Assessing Tuesday's Debate Through Viewers' Eyes
On Tuesday, five Democratic presidential candidates – former Secretary of State and ex-New York Sen. Hillary Clinton, Independent Vermont Sen. Bernie Sanders, former Maryland Gov. Martin O’Malley, former Virginia Sen. Jim Webb and former Rhode Island Gov. Lincoln Chafee – will face off in the first 2016 Democratic presidential primary debate in Las Vegas. Right now, most reporters are (rightly) focused on who will be on camera – the candidates and CNN moderator Anderson Cooper — while keeping Vice President Joe Biden, who hasn't decided if he'll enter the race, in the back of their minds.
In the run-up to a debate, it can be just as instructive to look at who will be watching. Specifically, examining each candidate’s standing with the party elite, the media and voters shows that this debate provides Hillary Clinton with a good opportunity to boost her poll numbers and gives Joe Biden another data point as he calculates whether to enter the race, but probably does not do much to change the long-term dynamics of the primary contest.
Party Elite – Clinton’s Stable Support
If you follow political data journalism, you’ve probably heard the phrase “the party decides” thrown around – it’s the title of an influential (and very good) book on presidential primaries that tries to explain why some candidates win the nomination and others don’t. The theory is that party actors (everyone from the volunteer door knockers in Iowa all the way up to senators and governors) attempt to come to an informal consensus about which candidate to support before the rank-and-file voters go to the polls. These party actors then use their money, manpower and influence to help propel their preferred candidate to the nomination. The theory doesn’t have a perfect record (it would have predicted a Clinton win in the 2008 Democratic primary and a McCain loss in that year’s Republican primary) but its core is pretty straightforward – party elites often get their way in presidential primaries.
The Democratic invisible primary is basically over, and, measured by who scored the most endorsements from elected officials, Clinton won by a huge margin.

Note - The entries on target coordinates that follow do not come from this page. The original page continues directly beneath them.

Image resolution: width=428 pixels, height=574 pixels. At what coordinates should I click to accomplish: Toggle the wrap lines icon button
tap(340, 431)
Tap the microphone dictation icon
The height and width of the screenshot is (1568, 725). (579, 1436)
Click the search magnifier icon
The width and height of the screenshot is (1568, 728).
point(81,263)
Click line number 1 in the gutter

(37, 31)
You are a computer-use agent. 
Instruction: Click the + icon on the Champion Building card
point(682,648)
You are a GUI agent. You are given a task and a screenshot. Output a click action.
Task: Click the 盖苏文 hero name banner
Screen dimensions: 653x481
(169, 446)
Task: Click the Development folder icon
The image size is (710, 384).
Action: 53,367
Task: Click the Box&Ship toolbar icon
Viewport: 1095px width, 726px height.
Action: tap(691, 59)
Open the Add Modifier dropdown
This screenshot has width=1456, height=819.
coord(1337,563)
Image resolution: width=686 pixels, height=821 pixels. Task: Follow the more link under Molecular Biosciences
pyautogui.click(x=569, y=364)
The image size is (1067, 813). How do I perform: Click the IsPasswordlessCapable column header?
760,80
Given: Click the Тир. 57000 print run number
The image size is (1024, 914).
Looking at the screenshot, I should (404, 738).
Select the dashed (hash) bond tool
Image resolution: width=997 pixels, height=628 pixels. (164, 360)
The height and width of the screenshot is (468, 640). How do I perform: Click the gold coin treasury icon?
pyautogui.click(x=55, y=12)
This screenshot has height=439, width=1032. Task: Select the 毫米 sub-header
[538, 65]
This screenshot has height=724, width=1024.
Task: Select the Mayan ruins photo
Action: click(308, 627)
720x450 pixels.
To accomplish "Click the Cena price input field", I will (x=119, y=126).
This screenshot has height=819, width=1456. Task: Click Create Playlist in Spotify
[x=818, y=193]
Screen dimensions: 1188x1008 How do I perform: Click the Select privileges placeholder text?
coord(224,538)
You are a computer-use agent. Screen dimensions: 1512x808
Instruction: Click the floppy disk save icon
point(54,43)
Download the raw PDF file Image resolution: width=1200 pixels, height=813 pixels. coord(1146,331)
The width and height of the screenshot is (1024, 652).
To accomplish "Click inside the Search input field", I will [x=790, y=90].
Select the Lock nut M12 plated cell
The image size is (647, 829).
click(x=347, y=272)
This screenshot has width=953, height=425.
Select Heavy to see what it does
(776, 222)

So when party elites watch this debate, they won’t be shopping for a candidate. They’ll be checking in on their investment – making sure she still seems like a good enough politician to get to the White House and a reliable enough Democrat to implement their policies once there.
But the debate is also a data point for Biden and party elites who might be a little skittish about Clinton’s email scandal or her chances in November 2016. Biden is, like any good politician, weighing his odds and is much less likely to run (and thus waste some of his remaining time as vice president) if he thinks he's unable to win. And if Clinton seems especially weak or strong in this debate, that will be one of a (truly enormous) number of factors that influence Biden and his potential establishment backers.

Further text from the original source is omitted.